Still, regardless if the Penn study was authoritative or not, Kutcher wasn’t even reading it correctly. The 100,000-300,000 figure is an estimate of the number of children at risk for being prostituted, not the actual count of cases themselves, which is anyone’s guess (“at risk” includes all runaway youth—many of whom are gone for less than a week and staying with relatives—as well as transgender youth and female gang members. Needless to say, it’s a pretty broad category). The number of kids actually involved in sex slavery, without a doubt, is an exceptionally smaller number. According to Estes himself:
Kids who are kidnapped and sold into slavery—that number would be very small. We’re talking about a few hundred people.

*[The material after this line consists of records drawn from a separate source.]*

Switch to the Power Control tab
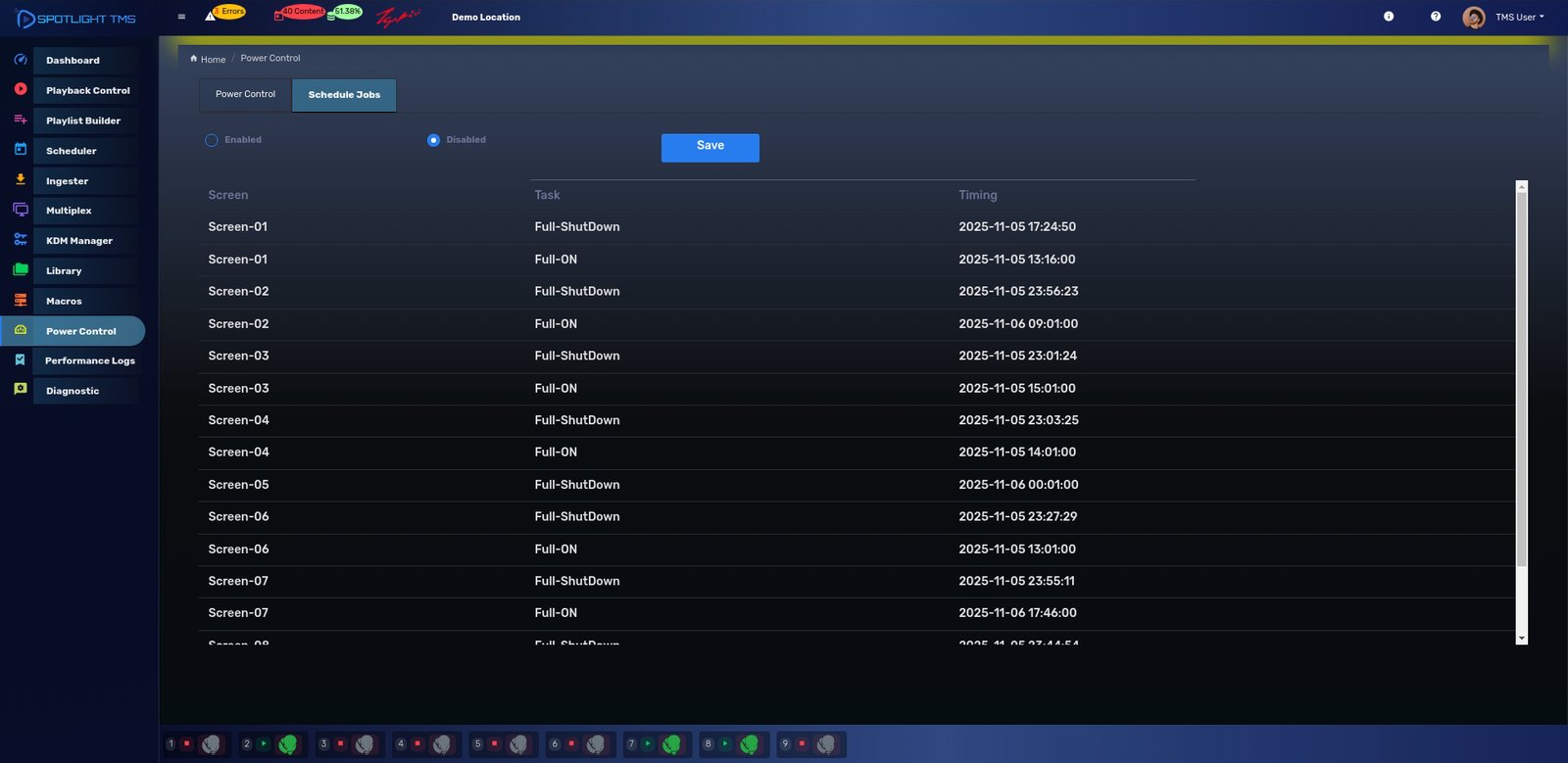The height and width of the screenshot is (763, 1568). tap(245, 95)
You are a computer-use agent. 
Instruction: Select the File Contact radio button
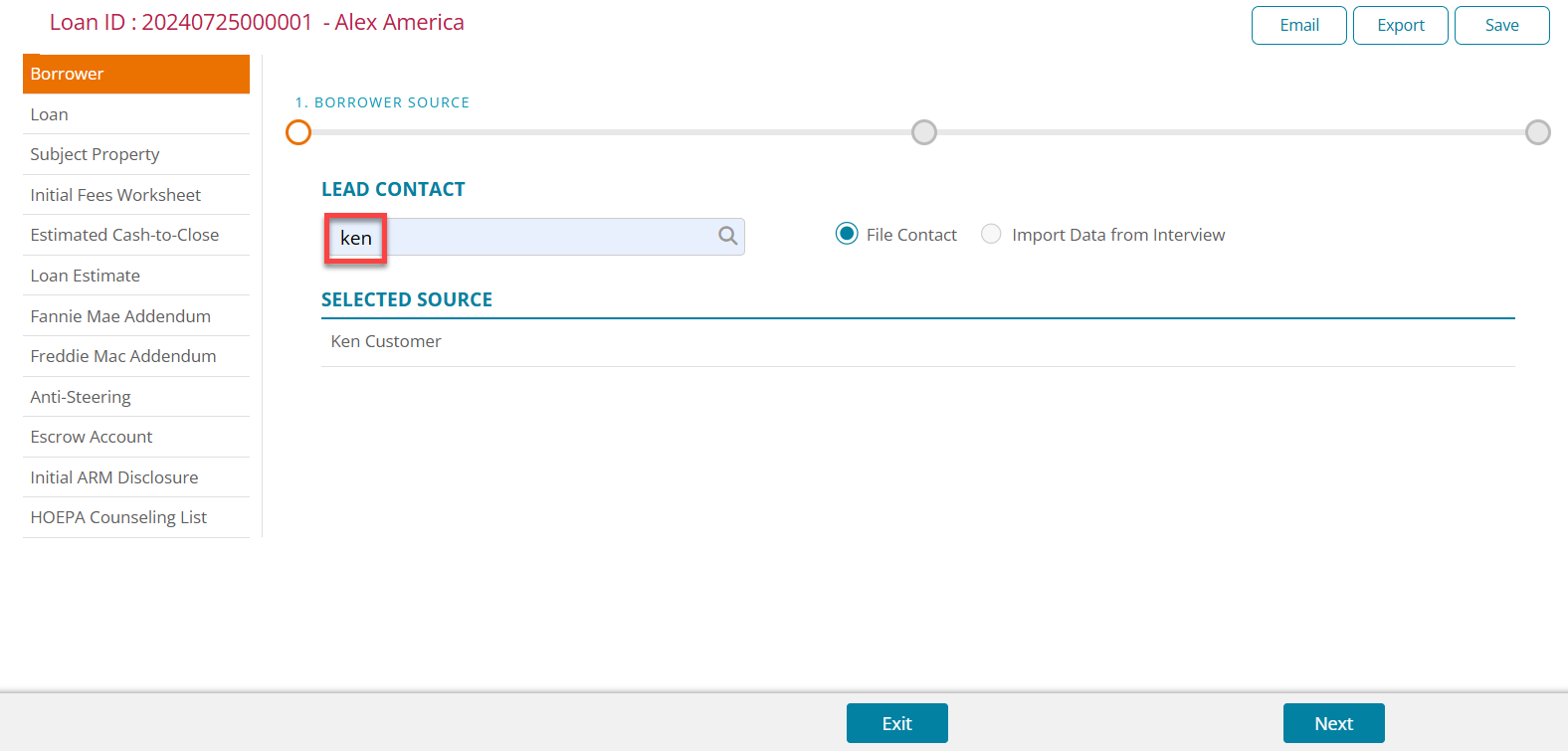[x=847, y=234]
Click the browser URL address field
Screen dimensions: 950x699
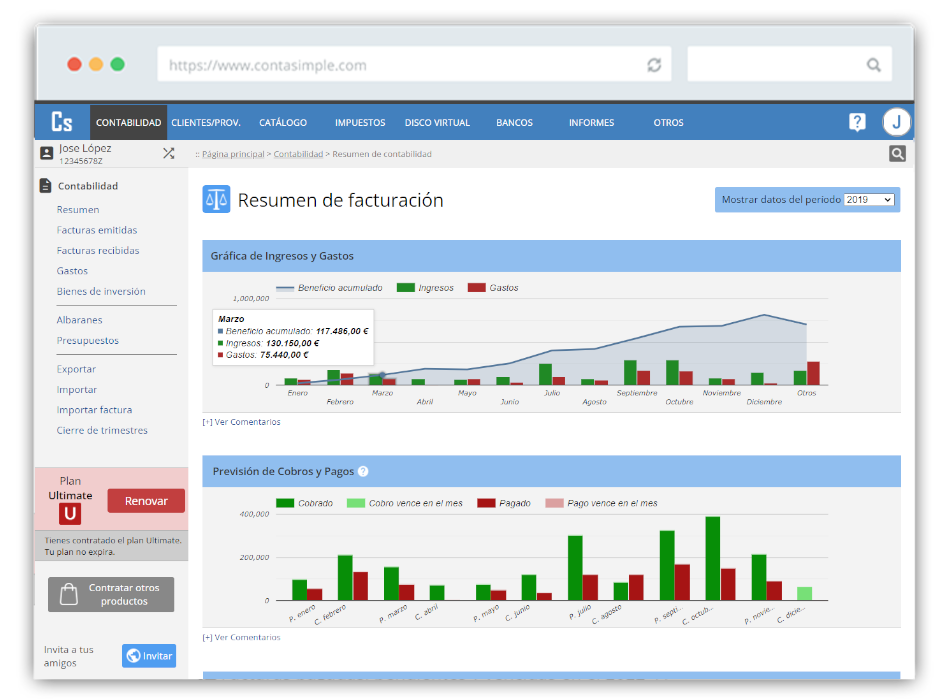pos(400,65)
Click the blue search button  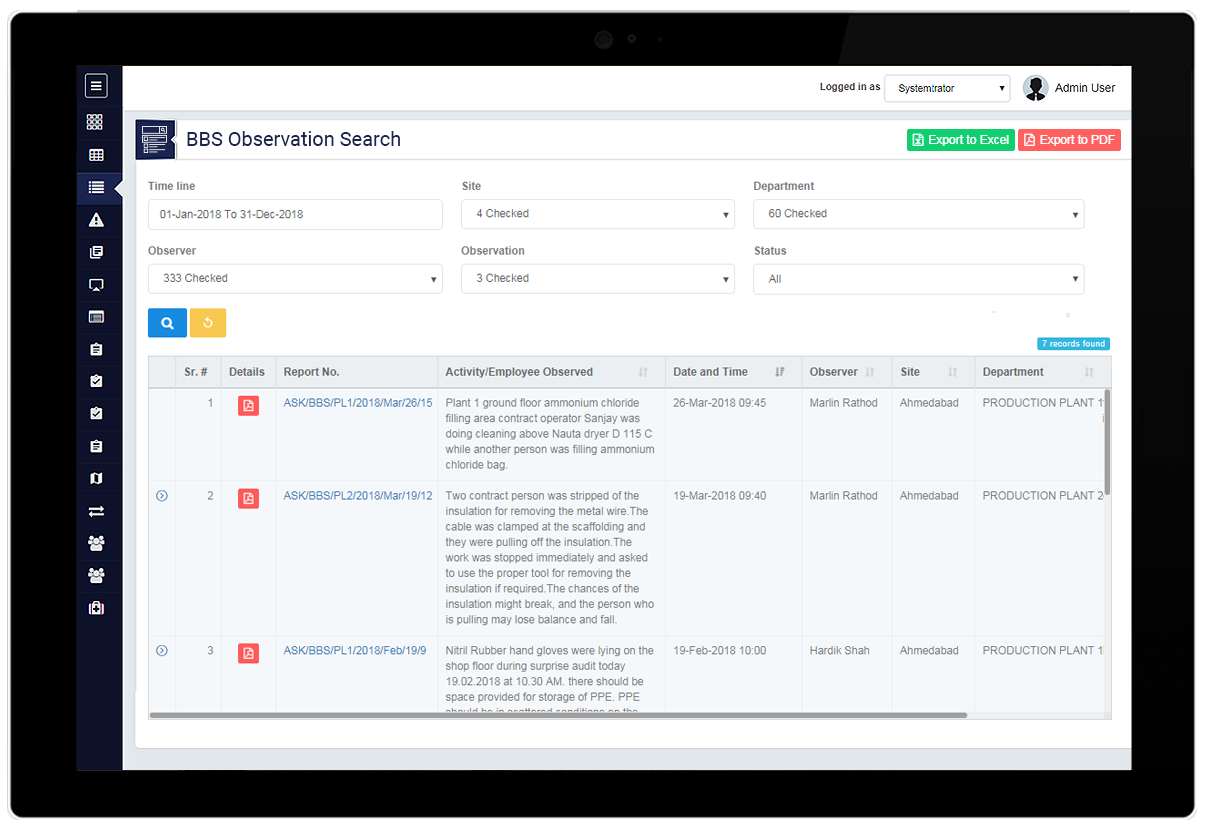click(x=167, y=323)
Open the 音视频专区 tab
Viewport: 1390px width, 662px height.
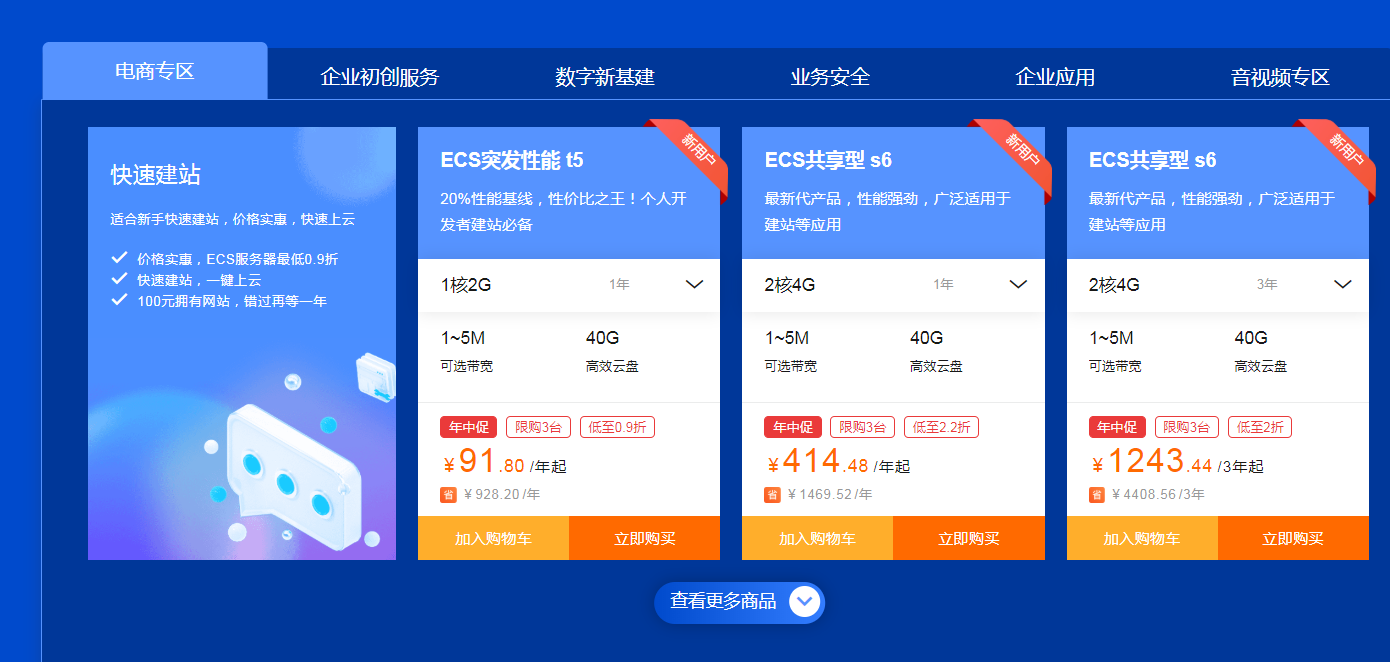[x=1280, y=77]
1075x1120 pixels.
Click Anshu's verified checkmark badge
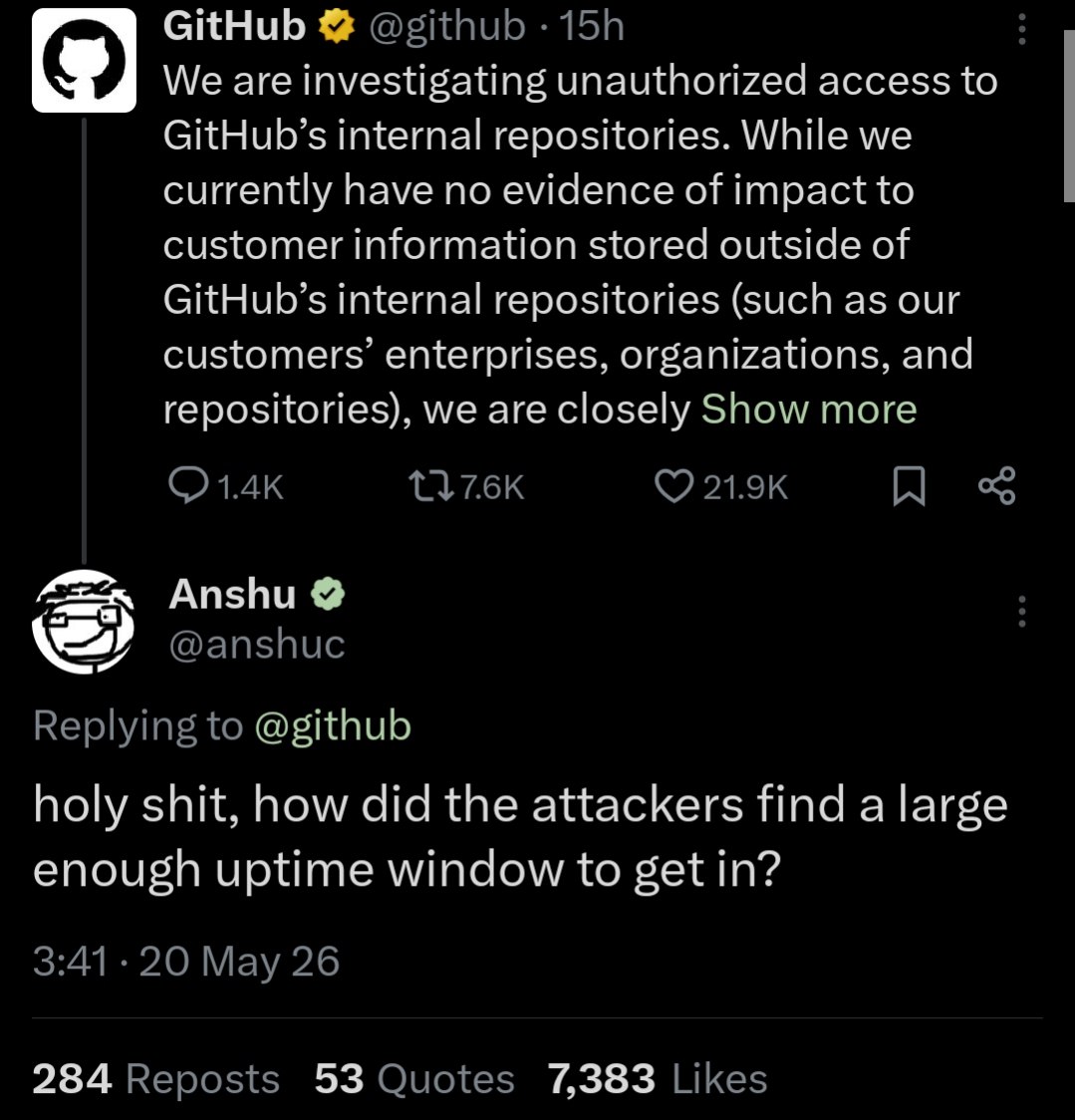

If law enforcement figures are any indication, Estes is probably correct on this count, at least. After a 2-month investigation into law enforcement records, the Voice determined that only 827 arrests are made in the U.S. for child prostitution every year. The DOJ’s Office of Juvenile Justice figures are slightly larger, placing the arrest average closer to 1,500 per year, but even so, the Voice’s point is well-taken that a crisis of the scale the Kutchers contend is certainly not underway in the United States.
What’s the moral of this story? We’re not sure. Kutcher’s intentions are surely good, and sure, the feisty Voice not surprisingly enjoys a little celebrity piñata. However, we do see some kind of warning about the flip side of fostering celebrity power for good.
And about the need for due diligence by real journalists, not just those who play them on TV. This is a classic example of how easy it is (and increasingly common)— for those with the megaphone but perhaps not the necessary toolkit—to whip up the population with overhyped alarmist warnings.
Meanwhile, we wonder whether it might not be more useful to focus on real, documented crises—like how hard it is to provide millions of children with basic services, such as food, education, medical care, supervision, and so on. That has a lot to do with the politics of tax reduction and minimization. Maybe that’s a drier issue, but it is a very real one.